Todo ello atraía fuertemente el interés de Al, pero Jak siguió adentrándose en las profundidades con absoluta indiferencia. Por fin llegaron a una amplia sala situada en el punto más bajo, con el techo sustentado por hileras regulares de columnas. La sala estaba vacía. Allí parecían acabar los pasillos, pues no se veía ninguno de los sistemas habituales empleados por los hombres y por los habitantes supuestamente humanoides de aquel planeta para separar o unir unas habitaciones con otras: no había puertas ni ventanas, ni tampoco se divisaba la boca de ningún pasillo. En cambio se observaba algo curioso en el suelo, y esto sólo en un único punto: una depresión en forma de plato, de unos veinte metros de diámetro, surcada en su interior por otras depresiones igualmente circulares, cada vez más pequeñas y ordenadas de forma excéntrica, con las cavidades interiores siempre un poco más profundas que las exteriores. Un examen más detallado revelaba que las formas circulares tenían una pendiente escalonada, como si el conjunto estuviera construido con pequeños bloques de construcción en forma de dados.

Jak se acercó al borde de la depresión y anunció:

—Aquí lo tenéis. ¿Qué os parece?

A diferencia del material gris que recubría el resto del suelo y de las paredes —aquella masa que parecía tapizar todo el interior de la colina—, el suelo y la depresión eran de metal, un metal reflectante, pero desusadamente oscuro, casi negro.

—Parece que hay algo debajo —dijo Rene. Golpeó la masa con los nudillos, se tendió en el suelo y aplicó la oreja contra la superficie—. No se oye nada.

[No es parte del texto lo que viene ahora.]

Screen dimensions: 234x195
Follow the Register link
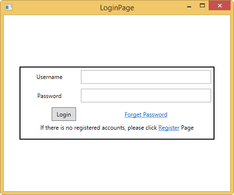coord(169,128)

—Tendríamos que abrirlo —dijo Don.

—Sí, pero ¿cómo hacerlo? —replicó Heiko.

Al apoyó la mano contra el borde del anillo exterior. Lo encontró frío y sorprendentemente liso al tacto. Tuvo la sensación de que su mano le ponía en contacto con profundas corrientes y vibraciones latentes allí abajo, pero rechazó de inmediato tan absurda idea. No pudo evitar sin embargo que el corazón le diera un vuelco. Se sintió transportado por una curiosa intuición, como si una vocecita interior le susurrara: «En alguna de las salas de control debe de haber un sistema para abrir esta puerta. Tenemos que averiguar la manera de servirnos de estos aparatos, tenemos…»

Don recogió bruscamente el hilo de sus pensamientos.

—Tengo una idea —e hizo una pausa para dar a sus palabras el impacto deseado—. ¡Volaremos esta tapa!

—¿Cómo? —preguntó Jak, interesado.

Don le hizo un guiño.

—¿Con qué? Ése es el problema. Pero también tiene solución. He visto cohetes en esta ciudad, y deben ir provistos de proyectiles explosivos: bombas, probablemente atómicas. Buscaremos una… y descerrajaremos el castillo.

—Es la idea más insensata que jamás he oído —exclamó indignado Al, y dio un paso hacia Don.

Entonces sintió que una mano le retenía por el hombro. Jak le miró sonriente.

—Yo pienso que no es ninguna tontería. ¡En realidad parece una idea estupenda! Volaremos esta marmita… ¿Por qué no? —Meneó la cabeza complacido—. No tenéis que tomar parte en esto si no os gusta. —Luego, dirigiéndose a Al y Rene, añadió—: Podéis entreteneros con los mandos. Pero, sin molestarnos. ¡Nosotros vamos a buscar esa bomba!

Jak, Don y Heiko iniciaron la marcha y no tardaron en desaparecer por la espiral ascendente de la sala, por donde habían bajado antes.

Al y Rene les siguieron con la mirada.